Simply put, change management is about getting people to move from Point A to Point B. Can you think of an organizational strategy or initiative that does not include the need to make changes? We all want everything to be better, faster, or cheaper, and in order to do that, people must change their thinking and actions. When done correctly, change management moves people to Point B from Point A more simply.

You may be reading this because your experience tells you that change management isn’t simple. Lack of executive support, inadequate resources, poorly defined plans, scope creep, and unwilling team members are a few of the reasons that change fails. When we don’t effectively communicate why, what, when, how, and where, we set ourselves up for hardship. The good news is that there are ways to anticipate and overcome resistance and impediments to change. This is the work of change management.
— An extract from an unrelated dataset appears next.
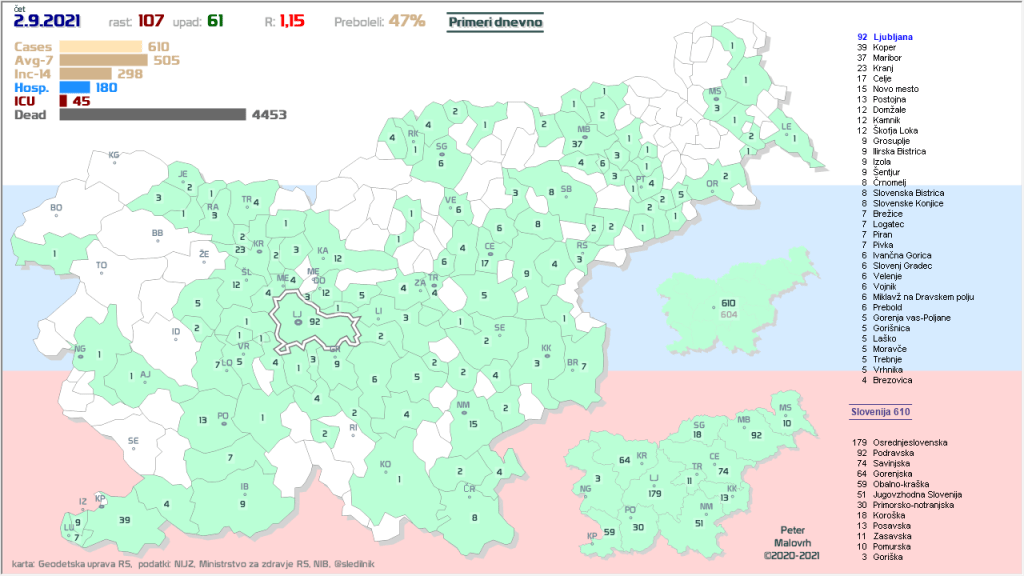The height and width of the screenshot is (576, 1024).
Task: Click the gray Dead bar showing 4453
Action: [x=152, y=115]
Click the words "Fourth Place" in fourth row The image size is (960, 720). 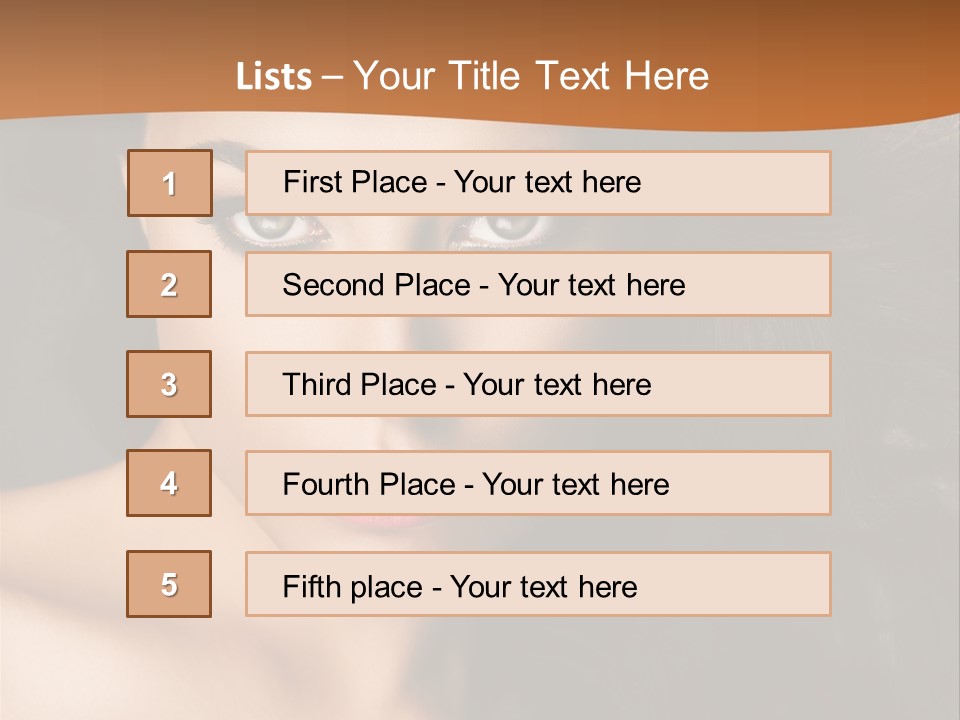point(368,485)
Just getting started? Pick a change management methodology to follow. Of the many good approaches, I like John Kotter’s 8-Step Process best. So far, it’s worked for me every time. Kotter’s steps include:

1. Establishing a sense of urgency
2. Creating the guiding coalition
3. Developing a change vision
4. Communicating the vision for buy-in
5. Empowering broad-based action
6. Generating short-term wins
7. Never letting up
8. Incorporating changes into the culture

To paraphrase Benjamin Franklin, if you fail to plan then you should plan to fail. For best results, you need a change management plan that follows your methodology. Think of a change management effort that went relatively well. Did someone consciously plan the change management effort? I’m betting yes. How many of the 8 steps above were part of that plan? Experience tells me that many were included.

An effective change management plan will address the human side of change because it’s the people who move organizations from the current to the desired future state. The plan’s table of contents includes a description of the change, its objectives, benefits, stakeholders, timeline, impact analysis, communications plan, and training plan. The internet is full of examples for you to consider; I like the guidance offered in Project Management Institute’s PMBOK® Guide.

At Talent Function, change management is in every consultant’s job description. We begin thinking about change management at the start of client engagements – and we think you should too.